SERVICE TO HALL: Every day average citizens serve Hall County in an important but often overlooked and underappreciated capacity. But once the service is slowed, delayed, canceled or even stopped, then complaints arise. This is the fourth in a series of stories examining the daily lives of the unnoticed workforce.
How to call 911 effectively
Know your location address and the number you are calling from
If you are calling from a cell phone, describe the location including landmarks
Answer the operator’s questions clearly
Follow all directions
Other helpful hints
Teach your children how to properly use 911
Make sure all household members know their address and phone number
Make sure your house number is clearly posted and visible from the street at night
Keep your address, phone number and directions to your house written down next to your home phone
If you are in need of law enforcement, medical or fire personnel but it is not an emergency call 770-536-8812 to reach dispatch on a lower priority than 911.
“Hall County 911, what is the address of your emergency?”
This is a phrase Jeff Copeland is all too familiar with. He should be, since he has said it himself thousands of times during a 21-year career as a Hall County emergency dispatcher, a job he finds challenging and rewarding.
“Once you pick up that phone, you never know what’s going to be on the other end,” he said. “But I like to help people, and that is the number one objective here.
“Sometimes I also enjoy the excitement of the calls that come in.”
From his supervisor’s desk, Copeland monitors seven different computer screens and answers calls ranging from the mundane to extreme emergencies. In any given 24-hour period, Hall County’s 911 dispatch receives an estimated 1,000 calls, including vehicle accidents, fires, medical emergencies and crimes such as assaults, robberies or domestic violence.
Despite the agency’s dedication to help those in need, inevitably some situations will end badly. Every dispatcher has a call he or she will never forget, Copeland admitted.
His own call came during the Christmas season 1994, when he was still a rookie dispatcher.
“I got a call that there was a child who was not breathing,” he said “Somebody fell on top of a child at a party and didn’t realize it, and the child didn’t make it by the time we got there.
“Calls involving kids always tug at you, and that one in particular has always stuck with me.”
If a call proves to be especially troubling, the county provides counseling services through their Employee Assistance Program.
Before he was a dispatcher, Copeland was a commercial truck driver. After a work-related accident left him with a broken neck, he was out of work for three years.
Copeland had relatives working in law enforcement and had always spent time listening to radio scanners as a hobby. Eventually he decided a career as a dispatcher would be rewarding and accommodating toward his injury.
“It’s not a job you just do for a paycheck,” he said. “It’s not a bad job, it’s just got to be something you like.”
Copeland works seven 12-hour shifts, from 6:45 a.m. to 6:45 p.m., every two weeks in addition to working on call and covering extra shifts when staffing is short-handed. He gets a 10-minute break every two hours, but no lunch breaks.
When a call comes in, dispatchers start with a set series of questions. First, they establish the location of the emergency and the phone number of the caller in case they get disconnected. Then they get a description of the emergency, send appropriate emergency personnel, get further information based on the situation and provide support and advice to the caller.
“Our goal is to have people en route to the emergency in two minutes or less from the time we answer the phone,” Copeland said. “Right now our average is a minute and 35 seconds.”
Every operator is certified to provide emergency medical advice and to relay the proper information to the EMT on the way to the emergency. They are also responsible for calls to police officers, something most operators take very seriously, Copeland said.
“We’re fortunate that we pretty much work with same officers everyday,” he said. “You can tell by the sound of their voice what they need.
“The biggest thing is that everybody that starts today goes home tonight the same way — not injured. That’s the rewarding thing.”

§ **ENTRIES SUPPLIED**:
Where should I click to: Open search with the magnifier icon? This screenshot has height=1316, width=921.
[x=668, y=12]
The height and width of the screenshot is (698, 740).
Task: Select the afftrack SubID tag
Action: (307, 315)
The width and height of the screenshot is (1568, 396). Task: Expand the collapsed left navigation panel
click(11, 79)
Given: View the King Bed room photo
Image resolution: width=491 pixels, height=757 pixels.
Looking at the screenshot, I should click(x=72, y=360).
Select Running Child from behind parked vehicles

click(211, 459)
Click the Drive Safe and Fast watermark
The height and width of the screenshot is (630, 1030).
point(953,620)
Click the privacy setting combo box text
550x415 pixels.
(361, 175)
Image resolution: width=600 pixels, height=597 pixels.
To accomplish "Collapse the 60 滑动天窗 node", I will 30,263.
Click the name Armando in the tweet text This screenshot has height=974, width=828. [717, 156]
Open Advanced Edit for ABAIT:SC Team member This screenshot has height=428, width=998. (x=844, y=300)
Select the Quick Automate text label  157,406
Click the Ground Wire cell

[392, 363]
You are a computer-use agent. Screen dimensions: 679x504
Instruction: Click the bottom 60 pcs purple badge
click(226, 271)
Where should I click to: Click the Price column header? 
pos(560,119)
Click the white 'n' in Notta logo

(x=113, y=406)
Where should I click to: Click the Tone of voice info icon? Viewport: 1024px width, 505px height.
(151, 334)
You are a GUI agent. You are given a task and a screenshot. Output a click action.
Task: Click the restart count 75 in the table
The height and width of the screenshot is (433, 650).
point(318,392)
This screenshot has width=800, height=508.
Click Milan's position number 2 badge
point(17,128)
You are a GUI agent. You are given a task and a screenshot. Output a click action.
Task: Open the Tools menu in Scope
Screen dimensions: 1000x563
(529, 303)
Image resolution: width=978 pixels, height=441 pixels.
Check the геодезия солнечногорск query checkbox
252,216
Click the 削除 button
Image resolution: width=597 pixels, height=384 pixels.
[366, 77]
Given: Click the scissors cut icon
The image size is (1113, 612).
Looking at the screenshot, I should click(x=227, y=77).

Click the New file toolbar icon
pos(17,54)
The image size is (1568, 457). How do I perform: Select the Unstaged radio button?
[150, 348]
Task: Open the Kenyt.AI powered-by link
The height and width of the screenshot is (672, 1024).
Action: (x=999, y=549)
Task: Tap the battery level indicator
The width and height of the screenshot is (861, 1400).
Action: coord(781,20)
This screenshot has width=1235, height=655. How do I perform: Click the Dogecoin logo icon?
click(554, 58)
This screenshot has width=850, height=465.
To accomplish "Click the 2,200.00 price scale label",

§ **TASKS TO PERFORM**:
A. In the 911 dispatcher article, what is the current average time from answering the phone to having people en route to an emergency?
B. Retype the 911 dispatcher article from "If a call proves" up to and including "for three years.".
The rows come from a separate source, not from the 911 dispatcher article.

§ **RESPONSES PER TASK**:
A. A minute and 35 seconds.

B.
If a call proves to be especially troubling, the county provides counseling services through their Employee Assistance Program.
Before he was a dispatcher, Copeland was a commercial truck driver. After a work-related accident left him with a broken neck, he was out of work for three years.